No one is harder on me then myself. Chances are, any criticism someone has of me or my work has already been considered, gone over four times, and either accepted or rejected. When someone poses a criticism that I agree with, I will kindly listen and nod my head in assent. In my mind I have already acknowledged the criticism, and am working on ways to fix it.

Hearing my own critiques confirmed by someone else does have its advantages. It’s reassuring to know that mistakes and issues aren’t creations of a self-loathing, hateful and vindictive psyche. By getting confirmation, I am able to recognize actual problems with my works and spend my time fixing them instead of working on imaginary issues.

When I disagree with a criticism or rejection though… that’s when I get grumpy. And angry And sarcastic. And most other negative moods out there. I make mistakes. Lots of them. But I like to delude myself into thinking that I am self-aware enough to see them myself.

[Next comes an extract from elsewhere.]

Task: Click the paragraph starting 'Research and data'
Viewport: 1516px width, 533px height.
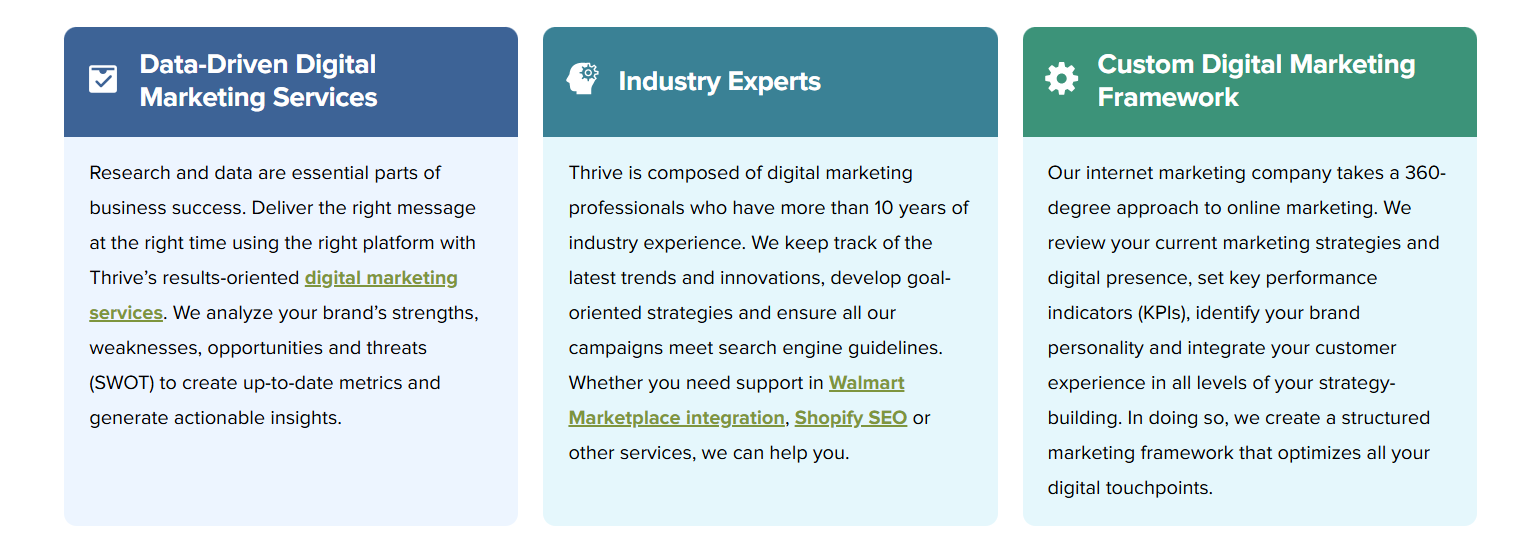Action: pos(285,295)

Of course this isn’t the case. So when someone comes up to me with a criticism that I haven’t noticed, my first reaction is hostile. “No, you’re wrong. And stupid. And you smell. Go away.”

Eventually though, after a cooling down period that can range from a few minutes to a few months, I reevaluate. And sometimes my initial reaction is what I stick with. What someone else sees as a problem, I may look at as a stylistic choice. And other times.. well, other times they’re right. And I have to admit that even I make mistakes.

I don’t like admitting that.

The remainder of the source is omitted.